PROBLEM REQUIREMENTS – All of the entries are to be printed exactly as they appear.

WORKING DATA –

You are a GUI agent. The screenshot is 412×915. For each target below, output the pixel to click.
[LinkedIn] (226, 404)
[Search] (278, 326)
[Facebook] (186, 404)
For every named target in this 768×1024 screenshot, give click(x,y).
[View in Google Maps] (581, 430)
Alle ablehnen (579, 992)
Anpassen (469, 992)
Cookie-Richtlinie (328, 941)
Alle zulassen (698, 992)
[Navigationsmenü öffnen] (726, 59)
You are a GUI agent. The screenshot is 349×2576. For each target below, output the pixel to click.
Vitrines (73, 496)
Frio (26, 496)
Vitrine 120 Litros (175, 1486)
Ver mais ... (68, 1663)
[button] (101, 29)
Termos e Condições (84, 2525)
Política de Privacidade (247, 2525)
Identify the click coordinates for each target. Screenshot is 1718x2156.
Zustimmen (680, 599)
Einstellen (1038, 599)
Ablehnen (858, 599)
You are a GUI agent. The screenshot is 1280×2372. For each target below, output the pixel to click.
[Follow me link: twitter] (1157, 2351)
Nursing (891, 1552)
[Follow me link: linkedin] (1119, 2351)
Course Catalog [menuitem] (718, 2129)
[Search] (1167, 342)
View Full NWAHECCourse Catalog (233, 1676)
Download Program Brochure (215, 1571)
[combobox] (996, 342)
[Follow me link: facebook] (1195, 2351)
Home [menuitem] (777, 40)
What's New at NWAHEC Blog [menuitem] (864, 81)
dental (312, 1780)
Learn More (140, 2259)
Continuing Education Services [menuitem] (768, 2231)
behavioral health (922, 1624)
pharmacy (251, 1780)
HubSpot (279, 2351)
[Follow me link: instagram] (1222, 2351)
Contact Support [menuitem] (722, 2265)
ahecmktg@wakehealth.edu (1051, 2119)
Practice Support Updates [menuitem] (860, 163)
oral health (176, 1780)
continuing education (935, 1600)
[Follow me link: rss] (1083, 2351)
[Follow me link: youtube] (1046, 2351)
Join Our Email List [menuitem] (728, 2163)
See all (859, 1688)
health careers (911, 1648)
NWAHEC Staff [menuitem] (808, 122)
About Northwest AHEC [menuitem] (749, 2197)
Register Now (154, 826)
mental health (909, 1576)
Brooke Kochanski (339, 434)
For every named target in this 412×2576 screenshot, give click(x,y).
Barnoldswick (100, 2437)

ANSWER SPACE –
You are a GUI agent. The screenshot is 412×915. For each target below, output the pixel to click.
[LinkedIn] (226, 404)
[Search] (278, 326)
[Facebook] (186, 404)
For every named target in this 768×1024 screenshot, give click(x,y).
[View in Google Maps] (581, 430)
Alle ablehnen (579, 992)
Anpassen (469, 992)
Cookie-Richtlinie (328, 941)
Alle zulassen (698, 992)
[Navigationsmenü öffnen] (726, 59)
You are a GUI agent. The screenshot is 349×2576. For each target below, output the pixel to click.
Vitrines (73, 496)
Frio (26, 496)
Vitrine 120 Litros (175, 1486)
Ver mais ... (68, 1663)
[button] (101, 29)
Termos e Condições (84, 2525)
Política de Privacidade (247, 2525)
Identify the click coordinates for each target. Screenshot is 1718x2156.
Zustimmen (680, 599)
Einstellen (1038, 599)
Ablehnen (858, 599)
You are a GUI agent. The screenshot is 1280×2372. For each target below, output the pixel to click.
[Follow me link: twitter] (1157, 2351)
Nursing (891, 1552)
[Follow me link: linkedin] (1119, 2351)
Course Catalog [menuitem] (718, 2129)
[Search] (1167, 342)
View Full NWAHECCourse Catalog (233, 1676)
Download Program Brochure (215, 1571)
[combobox] (996, 342)
[Follow me link: facebook] (1195, 2351)
Home [menuitem] (777, 40)
What's New at NWAHEC Blog [menuitem] (864, 81)
dental (312, 1780)
Learn More (140, 2259)
Continuing Education Services [menuitem] (768, 2231)
behavioral health (922, 1624)
pharmacy (251, 1780)
HubSpot (279, 2351)
[Follow me link: instagram] (1222, 2351)
Contact Support [menuitem] (722, 2265)
ahecmktg@wakehealth.edu (1051, 2119)
Practice Support Updates [menuitem] (860, 163)
oral health (176, 1780)
continuing education (935, 1600)
[Follow me link: rss] (1083, 2351)
[Follow me link: youtube] (1046, 2351)
Join Our Email List [menuitem] (728, 2163)
See all (859, 1688)
health careers (911, 1648)
NWAHEC Staff [menuitem] (808, 122)
About Northwest AHEC [menuitem] (749, 2197)
Register Now (154, 826)
mental health (909, 1576)
Brooke Kochanski (339, 434)
For every named target in this 412×2576 screenshot, give click(x,y).
Barnoldswick (100, 2437)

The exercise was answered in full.